Data ▸
:::

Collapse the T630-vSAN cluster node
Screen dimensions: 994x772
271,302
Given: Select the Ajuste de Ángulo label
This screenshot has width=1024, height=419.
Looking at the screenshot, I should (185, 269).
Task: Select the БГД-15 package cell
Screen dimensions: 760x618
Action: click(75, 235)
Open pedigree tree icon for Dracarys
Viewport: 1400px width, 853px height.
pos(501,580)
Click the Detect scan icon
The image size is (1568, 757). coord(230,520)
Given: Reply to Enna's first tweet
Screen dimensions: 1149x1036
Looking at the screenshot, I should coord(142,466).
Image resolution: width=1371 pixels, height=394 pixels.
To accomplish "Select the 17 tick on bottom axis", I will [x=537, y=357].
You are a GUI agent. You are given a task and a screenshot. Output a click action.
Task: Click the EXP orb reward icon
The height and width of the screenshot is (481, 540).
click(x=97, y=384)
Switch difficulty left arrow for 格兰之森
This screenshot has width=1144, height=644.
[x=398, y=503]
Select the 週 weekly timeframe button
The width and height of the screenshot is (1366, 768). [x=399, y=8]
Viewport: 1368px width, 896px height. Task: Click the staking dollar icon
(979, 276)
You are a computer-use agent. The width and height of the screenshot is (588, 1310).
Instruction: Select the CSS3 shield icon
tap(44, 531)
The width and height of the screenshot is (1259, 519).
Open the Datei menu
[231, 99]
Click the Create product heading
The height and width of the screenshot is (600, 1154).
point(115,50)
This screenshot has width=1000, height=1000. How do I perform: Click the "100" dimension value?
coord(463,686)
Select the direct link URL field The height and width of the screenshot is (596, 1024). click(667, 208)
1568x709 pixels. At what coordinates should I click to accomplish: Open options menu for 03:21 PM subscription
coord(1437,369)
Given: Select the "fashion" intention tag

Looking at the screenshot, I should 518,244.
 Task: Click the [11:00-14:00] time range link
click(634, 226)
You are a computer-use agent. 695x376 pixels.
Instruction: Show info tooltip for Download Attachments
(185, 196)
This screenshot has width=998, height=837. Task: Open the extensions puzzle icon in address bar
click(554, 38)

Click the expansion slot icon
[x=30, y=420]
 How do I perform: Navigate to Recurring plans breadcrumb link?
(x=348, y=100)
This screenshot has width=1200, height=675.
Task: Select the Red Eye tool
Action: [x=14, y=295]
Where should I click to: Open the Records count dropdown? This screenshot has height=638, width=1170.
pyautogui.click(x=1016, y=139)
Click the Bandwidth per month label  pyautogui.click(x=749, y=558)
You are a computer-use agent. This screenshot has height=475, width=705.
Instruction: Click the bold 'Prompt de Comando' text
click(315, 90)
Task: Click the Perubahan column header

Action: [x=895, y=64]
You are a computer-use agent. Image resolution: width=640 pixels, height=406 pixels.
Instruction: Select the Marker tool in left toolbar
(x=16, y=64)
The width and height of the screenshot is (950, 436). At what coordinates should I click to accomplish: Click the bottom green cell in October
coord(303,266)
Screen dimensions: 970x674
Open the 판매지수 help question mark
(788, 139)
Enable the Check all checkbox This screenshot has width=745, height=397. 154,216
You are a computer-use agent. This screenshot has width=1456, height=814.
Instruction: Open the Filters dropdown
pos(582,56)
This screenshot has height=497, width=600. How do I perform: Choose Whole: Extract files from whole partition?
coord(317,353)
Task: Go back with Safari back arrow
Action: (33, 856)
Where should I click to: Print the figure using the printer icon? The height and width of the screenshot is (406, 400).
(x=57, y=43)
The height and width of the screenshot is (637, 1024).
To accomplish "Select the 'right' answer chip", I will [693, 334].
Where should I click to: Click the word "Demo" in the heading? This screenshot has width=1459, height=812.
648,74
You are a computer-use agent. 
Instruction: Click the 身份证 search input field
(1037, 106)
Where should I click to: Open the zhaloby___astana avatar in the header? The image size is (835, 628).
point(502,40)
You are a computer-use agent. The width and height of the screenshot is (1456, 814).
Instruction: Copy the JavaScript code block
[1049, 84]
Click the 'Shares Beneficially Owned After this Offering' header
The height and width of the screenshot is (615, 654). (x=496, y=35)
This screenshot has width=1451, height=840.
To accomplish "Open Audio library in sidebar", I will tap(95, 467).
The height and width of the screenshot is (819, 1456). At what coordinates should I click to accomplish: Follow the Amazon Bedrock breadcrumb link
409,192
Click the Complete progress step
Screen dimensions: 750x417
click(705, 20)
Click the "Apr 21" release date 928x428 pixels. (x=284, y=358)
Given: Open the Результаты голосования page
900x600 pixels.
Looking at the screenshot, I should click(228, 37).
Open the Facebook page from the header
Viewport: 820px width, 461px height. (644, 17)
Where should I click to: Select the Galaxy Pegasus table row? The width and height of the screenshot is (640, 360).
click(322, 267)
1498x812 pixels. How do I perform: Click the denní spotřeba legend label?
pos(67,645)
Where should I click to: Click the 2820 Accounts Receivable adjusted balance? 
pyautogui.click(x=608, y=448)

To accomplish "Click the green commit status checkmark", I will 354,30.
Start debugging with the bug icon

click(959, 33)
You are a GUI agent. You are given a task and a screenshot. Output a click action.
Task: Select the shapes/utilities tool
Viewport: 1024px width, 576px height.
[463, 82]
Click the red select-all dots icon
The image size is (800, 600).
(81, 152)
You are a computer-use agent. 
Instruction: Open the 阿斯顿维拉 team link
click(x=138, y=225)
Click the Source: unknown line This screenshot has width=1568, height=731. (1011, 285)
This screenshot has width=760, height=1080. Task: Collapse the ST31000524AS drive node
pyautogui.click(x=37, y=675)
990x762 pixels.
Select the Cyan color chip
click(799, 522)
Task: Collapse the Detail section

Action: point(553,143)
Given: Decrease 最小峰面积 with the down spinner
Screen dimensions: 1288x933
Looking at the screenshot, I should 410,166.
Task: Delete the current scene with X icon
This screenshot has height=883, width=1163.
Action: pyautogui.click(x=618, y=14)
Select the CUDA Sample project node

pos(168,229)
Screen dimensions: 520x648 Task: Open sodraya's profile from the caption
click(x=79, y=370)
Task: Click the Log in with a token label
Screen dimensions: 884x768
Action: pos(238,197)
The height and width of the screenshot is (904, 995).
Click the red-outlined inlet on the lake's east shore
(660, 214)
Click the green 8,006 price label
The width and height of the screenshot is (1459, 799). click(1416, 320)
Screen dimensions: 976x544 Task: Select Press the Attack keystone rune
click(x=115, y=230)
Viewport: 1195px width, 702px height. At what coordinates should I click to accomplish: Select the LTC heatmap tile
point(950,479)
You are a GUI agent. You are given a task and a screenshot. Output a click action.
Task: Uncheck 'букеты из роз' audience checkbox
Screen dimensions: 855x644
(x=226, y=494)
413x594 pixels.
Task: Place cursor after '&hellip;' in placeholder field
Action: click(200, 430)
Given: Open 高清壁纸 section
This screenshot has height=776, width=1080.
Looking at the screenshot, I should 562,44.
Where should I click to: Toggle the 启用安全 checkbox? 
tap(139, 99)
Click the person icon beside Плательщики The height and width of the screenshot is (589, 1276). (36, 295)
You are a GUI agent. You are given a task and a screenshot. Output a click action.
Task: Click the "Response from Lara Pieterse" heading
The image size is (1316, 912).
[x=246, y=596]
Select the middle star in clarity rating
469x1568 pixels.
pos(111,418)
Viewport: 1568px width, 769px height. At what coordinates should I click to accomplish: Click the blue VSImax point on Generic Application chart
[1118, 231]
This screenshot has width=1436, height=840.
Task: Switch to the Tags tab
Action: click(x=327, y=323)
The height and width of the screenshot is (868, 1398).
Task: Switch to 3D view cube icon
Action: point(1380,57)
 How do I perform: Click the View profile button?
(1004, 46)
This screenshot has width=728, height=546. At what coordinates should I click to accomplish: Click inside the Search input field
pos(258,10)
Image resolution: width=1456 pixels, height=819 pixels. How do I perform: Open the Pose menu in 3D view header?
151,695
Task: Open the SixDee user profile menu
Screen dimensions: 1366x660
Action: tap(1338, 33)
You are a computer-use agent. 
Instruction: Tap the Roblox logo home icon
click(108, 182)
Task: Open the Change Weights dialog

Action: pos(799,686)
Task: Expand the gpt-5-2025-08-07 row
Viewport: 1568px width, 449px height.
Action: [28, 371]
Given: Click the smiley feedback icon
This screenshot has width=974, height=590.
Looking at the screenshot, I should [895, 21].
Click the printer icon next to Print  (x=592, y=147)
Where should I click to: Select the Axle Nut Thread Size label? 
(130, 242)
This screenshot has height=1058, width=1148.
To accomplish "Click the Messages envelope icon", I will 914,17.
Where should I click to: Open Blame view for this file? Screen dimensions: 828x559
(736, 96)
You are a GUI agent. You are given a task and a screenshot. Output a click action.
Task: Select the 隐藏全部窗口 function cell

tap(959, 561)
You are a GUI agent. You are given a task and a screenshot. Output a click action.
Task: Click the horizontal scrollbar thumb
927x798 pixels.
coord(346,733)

:::

Your assignment ▸ From the data, collect all lines where the string "computer" appears.

Answer for the task ▸
You are a computer-use agent. The width and height of the screenshot is (588, 1310).
You are a computer-use agent. 695x376 pixels.
You are a computer-use agent. This screenshot has height=475, width=705.
You are a computer-use agent. Image resolution: width=640 pixels, height=406 pixels.
You are a computer-use agent. This screenshot has width=1456, height=814.
You are a computer-use agent. 
You are a computer-use agent. The width and height of the screenshot is (1456, 814).
You are a computer-use agent. 
You are a computer-use agent. 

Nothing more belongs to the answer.